Fock space is defined as
$$\mathcal{F}_s(\mathcal{H})=\bigoplus_{k=0}^\infty \overset{k}{\bigotimes}_s\mathcal{H},$$
and we can write it as
$$\mathcal{F}_s(\mathcal{H})=H_0\oplus H_1 \oplus H_2 \oplus \dots,$$
where $H_i$ means the Hilbert space of $i$ particles.
I understand the spaces with nonzero number of particles. But what is the Hilbert space of zero number of particles, $H_0$? It seems like the only state should be $\vert 0 \rangle$. Is that still a legitimate Hilbert space (that follows the axioms)?
Best Answer
The complex numbers $\mathbb{C}$ form a one-dimensional Hilbert space. The axioms of a Hilbert space are that it be a complete metric space with a metric $d(x,y)=\sqrt{\langle x-y,x-y\rangle}$ that is defined in terms of an inner product $\langle x,y\rangle$. The complex numbers are endowed with a sesquilinear inner product $\langle x,y\rangle=x^{*}y$, which generates the usual distance measure $d(x,y)=|x-y|^{2}$, under which $\mathbb{C}$ is, of course, complete.

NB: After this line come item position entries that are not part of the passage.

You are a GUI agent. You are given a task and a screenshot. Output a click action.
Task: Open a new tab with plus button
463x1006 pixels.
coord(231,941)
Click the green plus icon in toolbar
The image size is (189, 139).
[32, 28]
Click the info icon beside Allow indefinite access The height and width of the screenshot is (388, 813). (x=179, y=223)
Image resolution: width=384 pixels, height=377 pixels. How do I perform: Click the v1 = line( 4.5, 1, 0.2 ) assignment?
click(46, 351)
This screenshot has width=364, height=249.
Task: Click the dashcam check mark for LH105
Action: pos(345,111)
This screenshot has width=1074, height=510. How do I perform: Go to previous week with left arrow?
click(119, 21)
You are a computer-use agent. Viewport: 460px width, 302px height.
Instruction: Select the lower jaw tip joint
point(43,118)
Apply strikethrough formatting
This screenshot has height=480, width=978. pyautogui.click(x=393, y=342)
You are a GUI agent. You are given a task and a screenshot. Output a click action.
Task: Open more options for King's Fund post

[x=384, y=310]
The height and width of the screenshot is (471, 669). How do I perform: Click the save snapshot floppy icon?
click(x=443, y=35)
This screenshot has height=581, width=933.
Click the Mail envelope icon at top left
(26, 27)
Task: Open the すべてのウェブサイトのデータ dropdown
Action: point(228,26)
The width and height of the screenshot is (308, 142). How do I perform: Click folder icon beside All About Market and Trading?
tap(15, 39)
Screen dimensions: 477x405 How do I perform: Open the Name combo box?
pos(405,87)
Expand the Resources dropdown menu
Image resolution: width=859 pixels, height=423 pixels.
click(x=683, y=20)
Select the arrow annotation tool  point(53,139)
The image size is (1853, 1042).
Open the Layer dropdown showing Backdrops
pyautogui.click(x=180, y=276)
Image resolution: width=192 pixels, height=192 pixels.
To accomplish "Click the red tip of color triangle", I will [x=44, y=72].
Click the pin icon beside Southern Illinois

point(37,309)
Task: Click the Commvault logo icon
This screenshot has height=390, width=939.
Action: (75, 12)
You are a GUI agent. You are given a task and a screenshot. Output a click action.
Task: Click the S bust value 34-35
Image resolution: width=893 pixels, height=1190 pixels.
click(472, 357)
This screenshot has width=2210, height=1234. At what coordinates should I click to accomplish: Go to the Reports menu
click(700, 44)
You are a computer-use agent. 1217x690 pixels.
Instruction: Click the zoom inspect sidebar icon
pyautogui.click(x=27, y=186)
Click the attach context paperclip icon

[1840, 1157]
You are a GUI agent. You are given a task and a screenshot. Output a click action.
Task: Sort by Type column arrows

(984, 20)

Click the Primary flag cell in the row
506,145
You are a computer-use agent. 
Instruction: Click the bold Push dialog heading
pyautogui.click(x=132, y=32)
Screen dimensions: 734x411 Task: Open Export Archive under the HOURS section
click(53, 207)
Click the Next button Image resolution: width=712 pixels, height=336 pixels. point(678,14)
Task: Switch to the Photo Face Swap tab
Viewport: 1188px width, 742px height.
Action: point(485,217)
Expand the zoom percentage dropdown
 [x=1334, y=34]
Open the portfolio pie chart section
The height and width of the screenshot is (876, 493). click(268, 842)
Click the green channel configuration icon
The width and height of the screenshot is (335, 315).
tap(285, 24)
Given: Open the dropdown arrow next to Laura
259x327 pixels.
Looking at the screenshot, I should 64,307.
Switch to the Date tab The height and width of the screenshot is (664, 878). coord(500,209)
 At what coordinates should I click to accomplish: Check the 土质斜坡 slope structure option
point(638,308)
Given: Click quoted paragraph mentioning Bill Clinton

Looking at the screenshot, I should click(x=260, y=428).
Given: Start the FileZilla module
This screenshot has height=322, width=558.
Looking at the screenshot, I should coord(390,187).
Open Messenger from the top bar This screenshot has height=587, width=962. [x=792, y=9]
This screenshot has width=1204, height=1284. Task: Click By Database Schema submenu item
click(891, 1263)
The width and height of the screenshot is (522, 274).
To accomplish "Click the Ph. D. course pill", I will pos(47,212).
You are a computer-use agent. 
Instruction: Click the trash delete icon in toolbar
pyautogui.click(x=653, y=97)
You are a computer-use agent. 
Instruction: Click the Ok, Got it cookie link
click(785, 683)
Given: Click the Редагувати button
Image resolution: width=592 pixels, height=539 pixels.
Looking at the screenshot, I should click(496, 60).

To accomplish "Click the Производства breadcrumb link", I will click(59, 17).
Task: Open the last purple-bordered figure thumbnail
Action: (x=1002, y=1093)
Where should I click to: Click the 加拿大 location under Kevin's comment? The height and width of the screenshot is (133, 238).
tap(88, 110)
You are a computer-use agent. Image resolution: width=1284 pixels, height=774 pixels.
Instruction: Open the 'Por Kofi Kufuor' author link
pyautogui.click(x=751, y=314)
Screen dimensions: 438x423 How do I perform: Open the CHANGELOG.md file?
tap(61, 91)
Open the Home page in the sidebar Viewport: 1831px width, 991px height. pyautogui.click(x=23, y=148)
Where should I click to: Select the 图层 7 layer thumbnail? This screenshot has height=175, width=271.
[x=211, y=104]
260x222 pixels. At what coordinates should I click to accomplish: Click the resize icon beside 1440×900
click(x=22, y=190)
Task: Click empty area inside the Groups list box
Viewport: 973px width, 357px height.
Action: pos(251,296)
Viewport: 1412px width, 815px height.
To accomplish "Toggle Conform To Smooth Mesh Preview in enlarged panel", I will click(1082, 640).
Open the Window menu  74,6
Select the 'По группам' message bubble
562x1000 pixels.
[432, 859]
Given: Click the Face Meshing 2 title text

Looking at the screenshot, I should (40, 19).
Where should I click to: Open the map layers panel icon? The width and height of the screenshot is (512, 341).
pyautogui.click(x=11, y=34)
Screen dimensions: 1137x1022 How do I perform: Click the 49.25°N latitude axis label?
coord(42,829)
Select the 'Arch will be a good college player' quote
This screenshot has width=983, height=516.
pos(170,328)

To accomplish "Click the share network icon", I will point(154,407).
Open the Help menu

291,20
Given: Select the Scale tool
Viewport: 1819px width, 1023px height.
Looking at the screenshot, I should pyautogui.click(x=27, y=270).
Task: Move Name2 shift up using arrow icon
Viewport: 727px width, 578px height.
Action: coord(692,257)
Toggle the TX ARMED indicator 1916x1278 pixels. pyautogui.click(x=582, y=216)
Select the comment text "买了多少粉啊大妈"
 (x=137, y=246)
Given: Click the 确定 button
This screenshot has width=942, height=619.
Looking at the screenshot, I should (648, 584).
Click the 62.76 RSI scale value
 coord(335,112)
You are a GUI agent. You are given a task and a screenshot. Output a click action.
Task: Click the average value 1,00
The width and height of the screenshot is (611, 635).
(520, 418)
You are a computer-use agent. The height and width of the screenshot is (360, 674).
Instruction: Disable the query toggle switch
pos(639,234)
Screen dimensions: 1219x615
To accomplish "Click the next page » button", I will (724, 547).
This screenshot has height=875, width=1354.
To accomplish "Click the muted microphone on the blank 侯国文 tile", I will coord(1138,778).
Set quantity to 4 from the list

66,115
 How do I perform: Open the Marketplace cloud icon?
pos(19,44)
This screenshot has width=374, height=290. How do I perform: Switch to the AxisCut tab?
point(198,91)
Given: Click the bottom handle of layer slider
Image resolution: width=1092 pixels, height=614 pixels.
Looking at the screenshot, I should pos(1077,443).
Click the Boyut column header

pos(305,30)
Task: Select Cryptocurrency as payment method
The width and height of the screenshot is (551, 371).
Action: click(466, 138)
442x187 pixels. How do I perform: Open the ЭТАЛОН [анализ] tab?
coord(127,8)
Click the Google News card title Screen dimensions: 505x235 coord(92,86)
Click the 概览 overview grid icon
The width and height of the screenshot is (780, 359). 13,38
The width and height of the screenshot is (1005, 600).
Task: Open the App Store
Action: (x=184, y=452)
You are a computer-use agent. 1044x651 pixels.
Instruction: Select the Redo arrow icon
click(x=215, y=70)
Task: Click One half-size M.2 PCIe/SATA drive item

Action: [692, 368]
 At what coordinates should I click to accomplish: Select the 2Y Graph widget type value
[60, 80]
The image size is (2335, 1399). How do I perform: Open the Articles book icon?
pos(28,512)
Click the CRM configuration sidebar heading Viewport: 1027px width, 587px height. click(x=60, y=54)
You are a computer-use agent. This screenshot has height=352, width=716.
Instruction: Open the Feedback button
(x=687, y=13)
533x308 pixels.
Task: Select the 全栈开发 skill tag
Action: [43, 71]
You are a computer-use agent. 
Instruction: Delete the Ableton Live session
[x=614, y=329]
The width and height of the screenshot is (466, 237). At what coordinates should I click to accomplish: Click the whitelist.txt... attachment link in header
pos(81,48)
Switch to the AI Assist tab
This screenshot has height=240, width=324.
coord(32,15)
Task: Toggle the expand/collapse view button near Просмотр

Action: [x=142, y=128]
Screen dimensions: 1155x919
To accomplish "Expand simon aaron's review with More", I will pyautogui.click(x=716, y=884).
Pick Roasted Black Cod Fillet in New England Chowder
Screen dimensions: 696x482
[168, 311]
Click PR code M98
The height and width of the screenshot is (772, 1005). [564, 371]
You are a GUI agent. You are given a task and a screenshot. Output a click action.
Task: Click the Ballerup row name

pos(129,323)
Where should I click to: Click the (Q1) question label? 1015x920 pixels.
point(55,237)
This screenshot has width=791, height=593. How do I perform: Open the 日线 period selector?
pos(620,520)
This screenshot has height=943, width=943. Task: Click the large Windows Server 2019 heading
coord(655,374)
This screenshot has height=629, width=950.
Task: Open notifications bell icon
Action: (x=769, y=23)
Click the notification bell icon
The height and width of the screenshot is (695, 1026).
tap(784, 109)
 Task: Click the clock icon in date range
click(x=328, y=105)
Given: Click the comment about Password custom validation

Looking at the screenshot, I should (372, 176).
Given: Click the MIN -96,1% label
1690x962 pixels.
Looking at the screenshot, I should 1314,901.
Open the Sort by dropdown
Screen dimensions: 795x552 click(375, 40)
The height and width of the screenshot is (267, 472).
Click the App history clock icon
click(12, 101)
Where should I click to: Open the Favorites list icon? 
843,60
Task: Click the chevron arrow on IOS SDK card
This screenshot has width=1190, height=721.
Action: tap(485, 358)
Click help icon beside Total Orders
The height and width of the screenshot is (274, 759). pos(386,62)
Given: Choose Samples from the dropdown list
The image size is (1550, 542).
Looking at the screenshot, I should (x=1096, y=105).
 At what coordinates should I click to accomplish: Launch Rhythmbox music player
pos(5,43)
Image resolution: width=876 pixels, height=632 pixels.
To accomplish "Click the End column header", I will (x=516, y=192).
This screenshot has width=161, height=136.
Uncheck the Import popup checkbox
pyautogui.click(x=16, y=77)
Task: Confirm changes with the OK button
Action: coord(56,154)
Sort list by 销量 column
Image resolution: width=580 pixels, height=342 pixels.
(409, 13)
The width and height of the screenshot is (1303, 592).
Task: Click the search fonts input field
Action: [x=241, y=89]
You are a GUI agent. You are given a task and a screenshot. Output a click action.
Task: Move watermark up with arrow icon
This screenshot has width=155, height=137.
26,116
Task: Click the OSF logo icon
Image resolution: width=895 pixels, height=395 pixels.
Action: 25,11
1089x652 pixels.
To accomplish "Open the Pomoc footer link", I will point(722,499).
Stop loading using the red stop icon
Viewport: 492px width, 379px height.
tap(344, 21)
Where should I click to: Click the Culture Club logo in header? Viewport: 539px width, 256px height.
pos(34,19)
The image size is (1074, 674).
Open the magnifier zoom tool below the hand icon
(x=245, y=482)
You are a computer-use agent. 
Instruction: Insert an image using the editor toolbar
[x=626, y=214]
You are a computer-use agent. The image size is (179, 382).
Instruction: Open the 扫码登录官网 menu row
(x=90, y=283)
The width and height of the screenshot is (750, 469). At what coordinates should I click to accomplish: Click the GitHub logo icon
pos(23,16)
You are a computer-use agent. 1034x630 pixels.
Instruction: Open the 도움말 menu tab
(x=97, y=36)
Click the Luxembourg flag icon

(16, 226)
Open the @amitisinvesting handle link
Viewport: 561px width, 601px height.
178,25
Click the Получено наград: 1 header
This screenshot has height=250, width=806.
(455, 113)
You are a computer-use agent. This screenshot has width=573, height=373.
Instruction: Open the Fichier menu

The one-dimensional Hilbert space $H_{0}$ with the bare vacuum $|0\rangle$ as its only basis state is just isomorphic to $\mathbb{C}$. You may be getting confused by the fact that the physical state of a quantum-mechanical system is not specified by an element of a Hilbert space, but by a ray in Hilbert space (or, equivalently, an element of a projective Hilbert space). The norm of a state $|0\rangle$, versus say $2|0\rangle$, is not physically meaningful. They both lie along the same ray (as does every element of $H_{0}$), but they are different elements of the Hilbert space.